Me parece que los diseñadores de estos portales, las agencias de relaciones públicas y las propias corporaciones olvidan que los periodistas trabajan en contra del tiempo y que, ante cualquier circunstancia se les debe facilitar el camino ya sea a través de la página web corporativa o mediante la atención personal, bajo la premisa de que es mejor abrir la información para evitar que sean terceros quienes hablen por le corporación en cuestión.

Creo de importancia que unos y otros tengan presente qué es lo que generalmente buscan los reporteros según la fuente que les toca cubrir.
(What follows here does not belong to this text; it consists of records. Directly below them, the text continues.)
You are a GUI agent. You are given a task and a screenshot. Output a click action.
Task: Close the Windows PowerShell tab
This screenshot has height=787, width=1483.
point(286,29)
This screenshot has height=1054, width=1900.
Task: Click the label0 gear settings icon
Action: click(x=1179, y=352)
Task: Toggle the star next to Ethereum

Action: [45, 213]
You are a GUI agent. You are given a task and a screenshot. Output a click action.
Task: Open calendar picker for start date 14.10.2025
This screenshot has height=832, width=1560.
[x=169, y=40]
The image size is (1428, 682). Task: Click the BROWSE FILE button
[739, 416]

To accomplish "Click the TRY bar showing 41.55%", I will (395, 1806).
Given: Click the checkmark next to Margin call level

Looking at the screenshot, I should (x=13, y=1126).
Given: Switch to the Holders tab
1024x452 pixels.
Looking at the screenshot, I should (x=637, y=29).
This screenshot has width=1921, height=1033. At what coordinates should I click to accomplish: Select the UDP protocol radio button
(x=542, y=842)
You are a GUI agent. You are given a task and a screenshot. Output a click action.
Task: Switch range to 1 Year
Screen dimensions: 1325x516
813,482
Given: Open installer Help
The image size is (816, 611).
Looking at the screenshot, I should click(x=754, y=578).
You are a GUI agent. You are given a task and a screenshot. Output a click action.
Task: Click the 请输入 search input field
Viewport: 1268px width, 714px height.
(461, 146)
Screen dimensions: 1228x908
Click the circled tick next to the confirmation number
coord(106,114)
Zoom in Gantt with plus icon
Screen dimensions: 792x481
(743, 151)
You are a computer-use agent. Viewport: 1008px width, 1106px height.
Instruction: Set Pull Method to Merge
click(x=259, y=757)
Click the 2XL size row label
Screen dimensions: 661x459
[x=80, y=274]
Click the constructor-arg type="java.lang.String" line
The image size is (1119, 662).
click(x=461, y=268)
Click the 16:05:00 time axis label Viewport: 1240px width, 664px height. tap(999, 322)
Independientemente de ello hay algunos elementos generales que podrían ayudar a dar una mejor funcionalidad mediática a los portales corporativos:

  • Etiquetar de forma destacada la información dirigida a los medios, incluyendo los teléfonos de contacto tanto internos como de la agencia de relaciones públicas.
  • Además de clasificar por fecha los comunicados de prensa, dar la opción de una clasificación temática; ello facilitará la búsqueda para los reporteros.
  • Agregar ligas a otras páginas, empresariales o personales, que ofrezcan mayor información y contextualización de ciertos temas de la corporación.
  • Incluir videos y/o audios de los principales directivos, en los que expliquen de forma sencilla y sin rebuscamientos, sus resultados financieros trimestrales y anuales.
  • Sondear entre los propios reporteros cuáles son los temas que más las interesan del corporativo y desarrollar materiales al respecto para ser colocados en el sitio web, abiertos a la consulta de los medios.

Independientemente de toda mejora que se pueda hacer a los sitios corporativos, es importante tener presente que son sólo una de los diferentes medios que los reporteros pueden emplear para obtener información y que no hay nada como el contacto personal con los ejecutivos responsables de la relación con los medios para garantizar que encontrarán satisfacción a sus necesidades informativas.